Both social workers are also certified in EMDR, or eye movement desensitization and reprocessing, commonly used to treat trauma.
“We are offering a specialty care here, which is very hard to find anywhere, much less than little Dayton, to have some EMDR therapists dealing with psychological trauma [and] PTSD symptoms,” Pollard says.
The wraparound care patients receive doesn’t stop at counseling, psychiatry and primary care services. The team also includes Paul Ihle, another social worker at Columbia County. He helps clients in everything from insurance complications to housing, but Dayton has him fill a unique need with mobile outreach, which provides transportation assistance for appointments.
About half of Ihle’s clients need transportation because of their mental health, and people were missing appointments because they lacked transportation, Ihle says. So the hospital licensed him to drive a hospital van, including for referrals outside of the community. They’ve brought patients from as far away as UW Medical Center in Seattle and Moscow, Idaho.
“The state provides People for People services, but it has a very rigid criteria for qualifying,” he says. “Some people are successful meeting that criteria, but there's always circumstances that set up insurmountable hurdles to being successful and it tends to hit most profoundly the sick and the disabled and the poor.”
McGuire has also expanded into the local high school, down the road from the hospital. Pollard or Willoughby spends every Monday at the school with an open-door policy for students to talk about everything from standard “high school drama” to drug use and problems at home, Pollard says. They work with students over 13 years old. so the students can access services without needing parental permission, allowing students to drop in during school hours.
“We are surprised at the amount of kids coming to see us already,” Pollard says. “We just started at the beginning of the year and easily there’s five or six kids popping in every day, which is pretty significant with being brand new there.”

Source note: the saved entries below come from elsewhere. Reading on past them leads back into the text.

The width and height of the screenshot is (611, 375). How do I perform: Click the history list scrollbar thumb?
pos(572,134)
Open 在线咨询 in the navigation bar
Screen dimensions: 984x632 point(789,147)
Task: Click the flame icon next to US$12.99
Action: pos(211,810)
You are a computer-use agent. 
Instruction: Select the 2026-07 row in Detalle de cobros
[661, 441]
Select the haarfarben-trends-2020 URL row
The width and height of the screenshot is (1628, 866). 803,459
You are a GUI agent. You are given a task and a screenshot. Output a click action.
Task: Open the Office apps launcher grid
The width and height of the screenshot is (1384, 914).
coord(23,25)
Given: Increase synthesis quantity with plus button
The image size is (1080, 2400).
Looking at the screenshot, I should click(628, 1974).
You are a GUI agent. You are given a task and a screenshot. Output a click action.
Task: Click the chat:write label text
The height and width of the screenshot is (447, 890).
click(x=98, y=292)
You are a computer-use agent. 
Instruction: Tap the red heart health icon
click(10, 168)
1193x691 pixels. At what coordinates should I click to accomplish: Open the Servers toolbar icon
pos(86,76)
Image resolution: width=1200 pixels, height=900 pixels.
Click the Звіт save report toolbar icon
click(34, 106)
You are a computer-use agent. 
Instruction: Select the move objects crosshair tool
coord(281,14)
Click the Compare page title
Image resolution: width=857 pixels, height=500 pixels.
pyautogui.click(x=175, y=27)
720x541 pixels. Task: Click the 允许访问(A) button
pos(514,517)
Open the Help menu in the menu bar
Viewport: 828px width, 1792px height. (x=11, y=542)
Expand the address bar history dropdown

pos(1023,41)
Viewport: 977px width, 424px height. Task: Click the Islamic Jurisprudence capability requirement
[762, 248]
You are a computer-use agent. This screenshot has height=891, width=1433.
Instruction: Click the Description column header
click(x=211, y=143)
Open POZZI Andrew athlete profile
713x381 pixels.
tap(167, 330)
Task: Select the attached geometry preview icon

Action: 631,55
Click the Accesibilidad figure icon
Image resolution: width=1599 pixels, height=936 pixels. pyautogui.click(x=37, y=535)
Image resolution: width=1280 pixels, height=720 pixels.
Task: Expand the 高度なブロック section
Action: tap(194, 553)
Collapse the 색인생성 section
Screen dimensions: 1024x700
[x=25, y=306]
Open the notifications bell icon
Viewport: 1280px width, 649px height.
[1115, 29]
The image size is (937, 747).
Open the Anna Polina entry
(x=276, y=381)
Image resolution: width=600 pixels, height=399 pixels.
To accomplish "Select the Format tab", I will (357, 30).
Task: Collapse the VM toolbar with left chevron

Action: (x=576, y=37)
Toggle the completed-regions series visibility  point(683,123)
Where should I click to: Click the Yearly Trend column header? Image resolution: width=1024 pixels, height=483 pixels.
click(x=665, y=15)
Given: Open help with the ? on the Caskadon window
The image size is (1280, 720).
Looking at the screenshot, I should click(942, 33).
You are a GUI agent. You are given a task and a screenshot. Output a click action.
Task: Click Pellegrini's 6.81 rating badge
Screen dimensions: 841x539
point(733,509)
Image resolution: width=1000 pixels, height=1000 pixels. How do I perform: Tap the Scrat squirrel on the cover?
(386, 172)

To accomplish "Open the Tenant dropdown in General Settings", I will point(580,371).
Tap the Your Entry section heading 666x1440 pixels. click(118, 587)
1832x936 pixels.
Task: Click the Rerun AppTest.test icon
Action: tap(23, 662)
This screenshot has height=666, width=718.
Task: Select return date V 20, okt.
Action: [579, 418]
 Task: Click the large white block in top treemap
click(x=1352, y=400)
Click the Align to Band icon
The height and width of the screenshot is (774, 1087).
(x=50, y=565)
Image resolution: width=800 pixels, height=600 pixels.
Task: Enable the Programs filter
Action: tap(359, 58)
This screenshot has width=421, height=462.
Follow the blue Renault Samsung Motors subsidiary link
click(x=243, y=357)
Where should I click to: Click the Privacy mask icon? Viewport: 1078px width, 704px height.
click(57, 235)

McGuire wants to make sure the services are available to Columbia County’s whole network of services, so the staff also visits the nursing home attached to the hospital. Therapy is more difficult with cognitive issues, Pollard says, but they attend monthly psychotropic meetings where Iles-Shih is present via video conferencing.
This comprehensive behavioral health care all stems from McGuire, Pollard says. He made an effort to build a program, starting at square one.
“He’s wanting to do much more than the minimum of what's required in any community. … He has a heart to see people get better,” Pollard says. “He gets the support from the board and a small community here who just want … people feeling as good as they can, instead of shoving this under the carpet like we’ve done for hundreds of years.”